### EXERCISE AIM
In the abstract on engineering erythropoietin, what approach does Chapter 4 use to reduce immune responses to EPO?

### DOCUMENT SECTION
Rational Engineering of Erythropoietin for Smarter Protein Therapeutics: Structure–Function Relationships and Molecular Geometry

Abstract

Protein therapeutics exploit the biology of naturally occurring proteins to deliver desired pharmacological activities to the patient’s body, and their use has increased dramatically over the past three decades. They have the advantages of reducing off-target effects, thanks to their higher structural diversity, and more specific target protein interactions compared to small molecule drugs. Despite their similarity to natural molecules and low off-target interactions, protein therapeutics can cause undesired effects by signaling on wrong tissues, triggering pleiotropic actions, or activating immune responses. This dissertation aims to demonstrate strategies to rationally engineer proteins to maximize drug efficacy while minimizing such side effects, using erythropoietin (EPO) as a model protein. Chapter 2 presents a bifunctional AND-gate ligand that directs EPO activity to target cells and away from other cells that also bear EPO receptors. Tissue-targeted activation of EPO receptors was achieved by modulating receptor–ligand binding strength and quantitatively analyzing the molecular geometry of protein domains on the target cell surface. Chapter 3 describes EPO fusion proteins that are designed to exhibit a subset of the pleiotropic activities of EPO based on its structure–function relationships in different signaling contexts, such that only desired effects can be selectively exploited for a given medical condition. Through this method, EPO fusion proteins with one or both of erythropoietic and tissue-protective effects were constructed. Chapter 4 delineates protein resurfacing approaches to reduce immune responses to EPO and prevent adverse consequences mediated by neutralizing anti-drug antibodies that are cross-reactive with its endogenous counterpart. Taken together, the present work shows that structural and spatial information about proteins can drive smarter therapeutic designs, as well as contributes to expanding the methods of protein engineering in drug development and construction of protein-based synthetic-biological systems.

### THE DATA
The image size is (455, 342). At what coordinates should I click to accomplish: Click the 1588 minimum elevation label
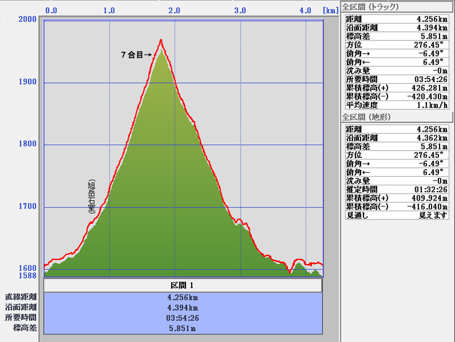[x=28, y=276]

### FINISHED EXERCISE
Protein resurfacing approaches.